Si j'assume clairement mon épilepsie et ma surdité, c'est aussi politique. Je conçois qu'il faut des référents, des personnes qui montre clairement que c'est possible. Mais je vois de plus en plus un biais dans cette position. C'est un peu donner l'impression que si j'y arrive sans trop d'adaptation alors tous le monde devrait y arriver et au final, c'est souvent compris comme une démarche validiste et d'inspiration porn. C'est plus marqué dans le handisport de haut niveau mais le mécanisme est le même. La personne ne s'appartient plus et devient un exemple de la non nécessité de faire des adaptations. Si telle personne est capable de monter des marches de plus de 10cm alors pourquoi mettre une rampe d'accès pour la masse des autres qui ne le peuvent pas? C'est le chômeur qui n'a qu'à traverser la rue pour trouver du travail mais c'est aussi la personne handicapé qui devrait reprendre le travail pour redevenir indépendante financièrement. C'est aussi la personne handicapée qui ne peux avoir de logement personnelle parce qu'il n'y a pas suffisamment d'aide légal, par exemple pour avoir une aide ménagère. A cet égard, il y a un énorme trou dans la raquette entre ceux qui ont les moyens d'en avoir une en profitant du crédit d'impôts et ceux qui ont des revenus si bas que le CCAS peut lui octroyer le financement par l'aide sociale en nature. Ceux qui ont un budget entre ses deux situations doivent se débrouiller. Et c'est bien un choix politique de ne pas financer les aides ménagères par la prestation de compensation du handicap. La question du financement est centrale mais pas dénoué de biais sociaux.
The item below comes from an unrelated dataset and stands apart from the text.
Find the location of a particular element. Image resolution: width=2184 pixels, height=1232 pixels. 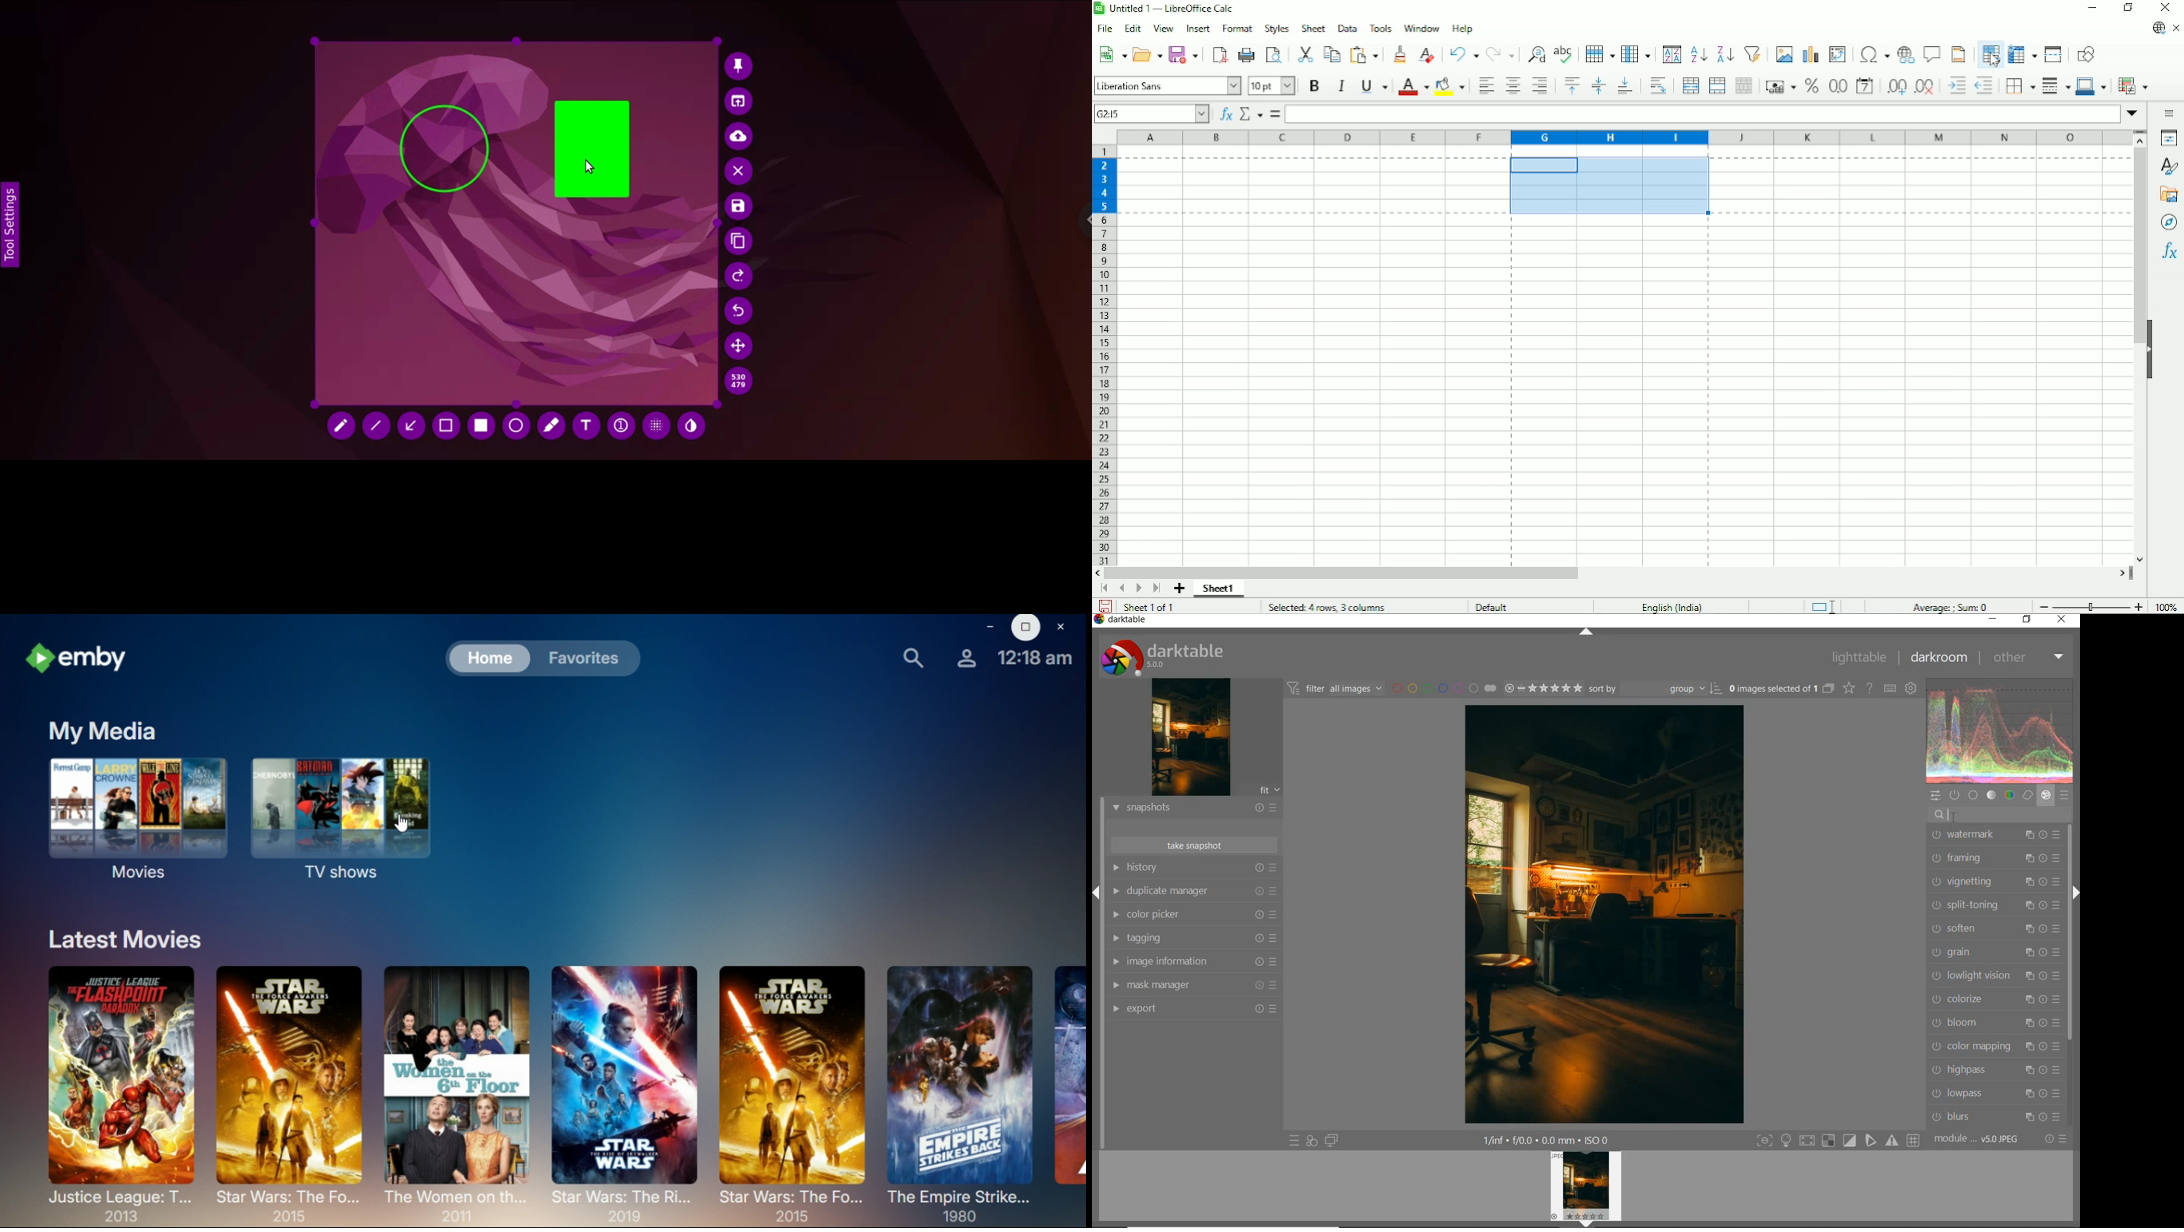

mask manager is located at coordinates (1193, 985).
Par exemple, pour les personnes qui vivent en couple hétérosexuel, la question de la répartition des tâches ménagères est dans ce cas un vrai marqueur politique. Quand je travaillais à la MDPH, j'ai vu de nombreuses femmes m'expliquer que si "en plus" elle ne faisait pas le ménage alors qu'elle ne travaillais pas du fait de leur handicap, elles allaient s’attirer les foudres de leur partenaire et à terme mettre en danger leur couple. Et ça me hérissait. Cette façon de faire reposer sur l'autre des tâches sous prétexte qu'elle a le temps et franchement misogyne et validiste. Et pourtant cette question mérite d'être porter parce que la vie autonome à domicile passe aussi par l'aide ménagère que ce soit pour les célibataires ou les personnes en couple. Il n'y a jamais rien de neutre quand il s'agit de militer dans une société validiste.